PAGE XML (cf. infra) offers a simple, short and generalist scheme to describe the page, with only fourteen categories (lien):

  • TextRegion type. Pure text is represented as a text region. This includes drop capitals, but practically ornate text may be considered as a graphic.
  • ImageRegion type. An image is considered to be more intricate and complex than a graphic. These can be photos or drawings.
  • LineDrawingRegion type. A line drawing is a single colour illustration without solid areas.
  • GraphicRegion type. Regions containing simple graphics, such as a company logo, should be marked as graphic regions.
  • TableRegion type. Tabular data in any form is represented with a table region. Rows and columns may or may not have separator lines; these lines are not separator regions.
  • ChartRegion type. Regions containing charts or graphs of any type, should be marked as chart regions.
  • SeparatorRegion type. Separators are lines that lie between columns and paragraphs and can be used to logically separate different articles from each other.
  • MathsRegion type. Regions containing equations and mathematical symbols should be marked as maths regions.
  • ChemRegion type. Regions containing chemical formulas.
  • MusicRegion type. Regions containing musical notations.
  • AdvertRegion type. Regions containing advertisements.
  • NoiseRegion type. Noise regions are regions where no real data lies, only false data created by artifacts on the document or scanner noise.
  • UnknownRegion type. To be used if the region type cannot be ascertained.
  • CustomRegion type. Regions containing content that is not covered by the default types (text, graphic, image, line drawing, chart, table, separator, maths, map, music, chem, advert, noise, unknown).

Codicologia

Other vocabularies, designed by philologist specialised in codicology, offer an interesting alternative to those designed by computer scientists. Under the supervision of the IRHT in Paris, several glossaries have been gathered in an online application called Codicologia. It offers an extensive vocabulary in French, most of the time with English, German, Italian, Spanish and Arabic translations, with precise definitions adapted to the need of academics specialised in the humanities. Thanks to Georg Vogeler, a digital version is also available as a SKOS model, perfectly suited for digital purposes.

Towards a middle way

Because PAGE offers too general a description, it has been been decided not to expand it, but rather to reduce to the maximum the Codicologia glossary. The reduction process has followed a simple criterion: unlike other vocabularies (like the TEI), SegmOnto focuses on the form rather than the content/meaning. For instance, it uses GraphicZone, without making the difference between an illustration (which carries a semantic load) and an ornamentation (which is purely decorative).

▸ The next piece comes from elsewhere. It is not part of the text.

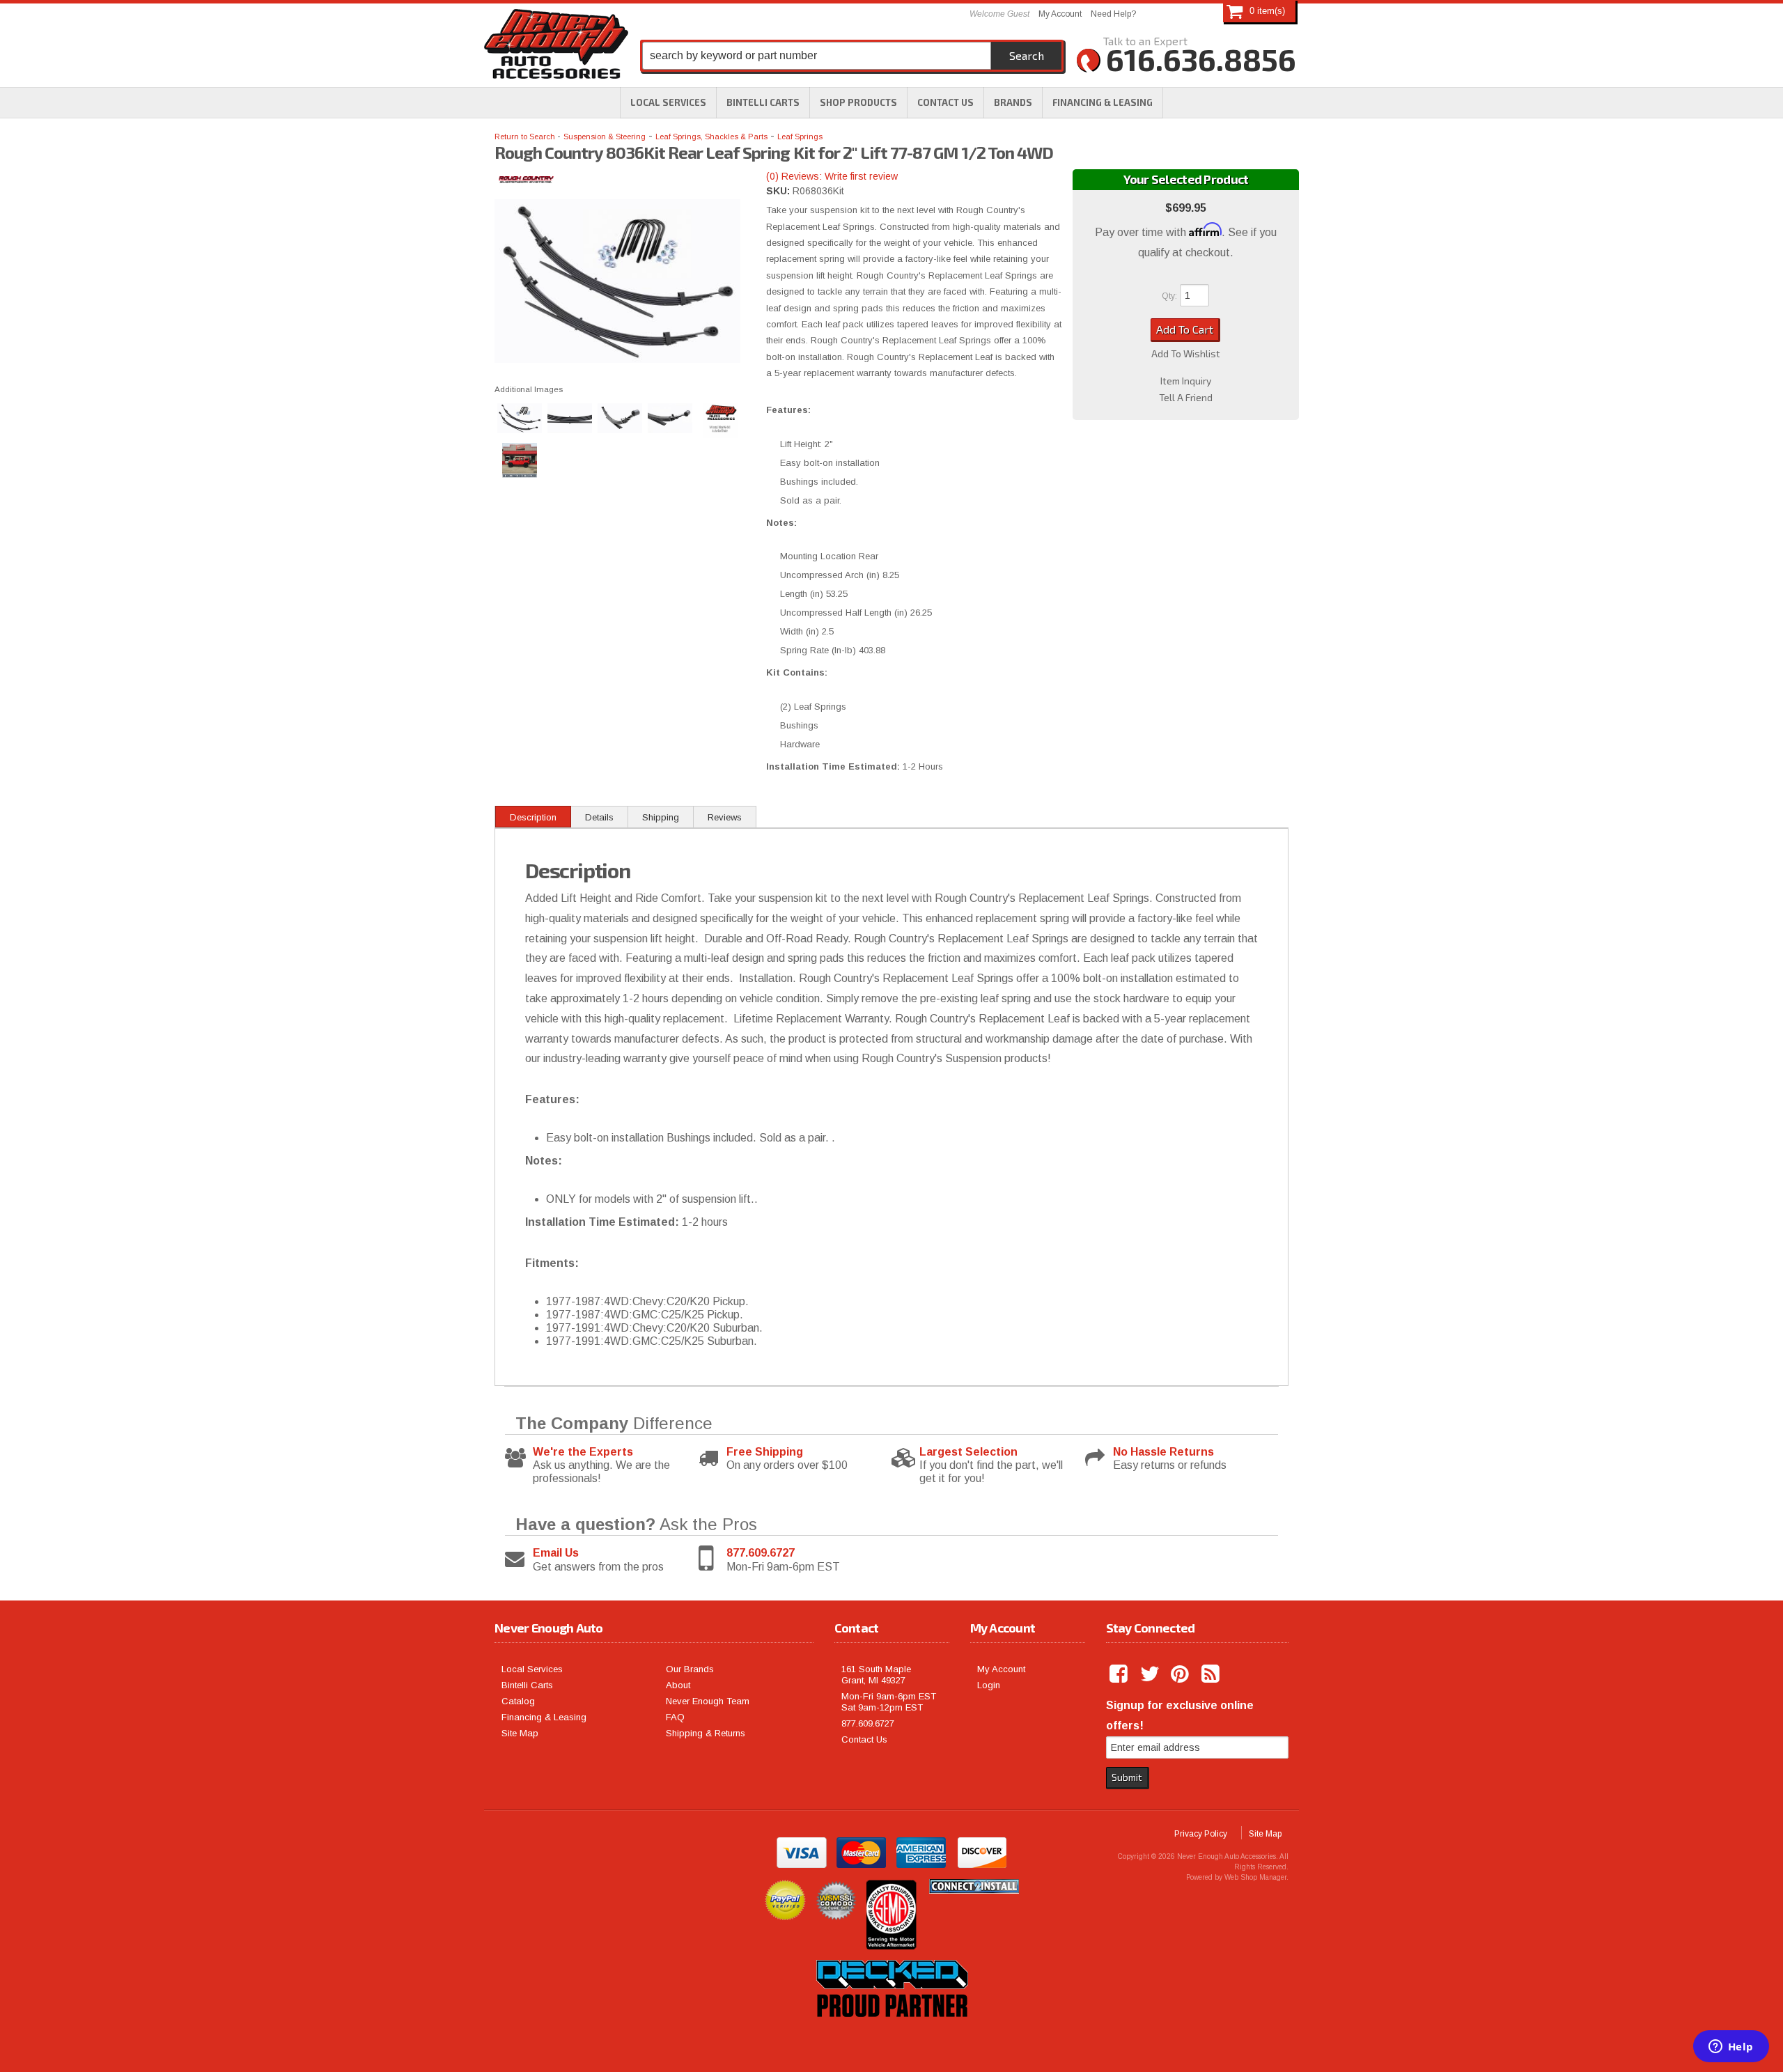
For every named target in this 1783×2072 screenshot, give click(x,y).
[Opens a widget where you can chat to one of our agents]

Because of this reduction process, elements and definitions may differ:

  • GraphicZone does not exist in Codicologia: it aggregates Illustration and Ornamentation of Codicologia. On top of these two, it aggregates a third type: figures (for schemas found in scientific works, for instance).
  • `QuireMarksZone includes the Signature (quire numbers) and the Catchword, which are two different elements in Codicologia.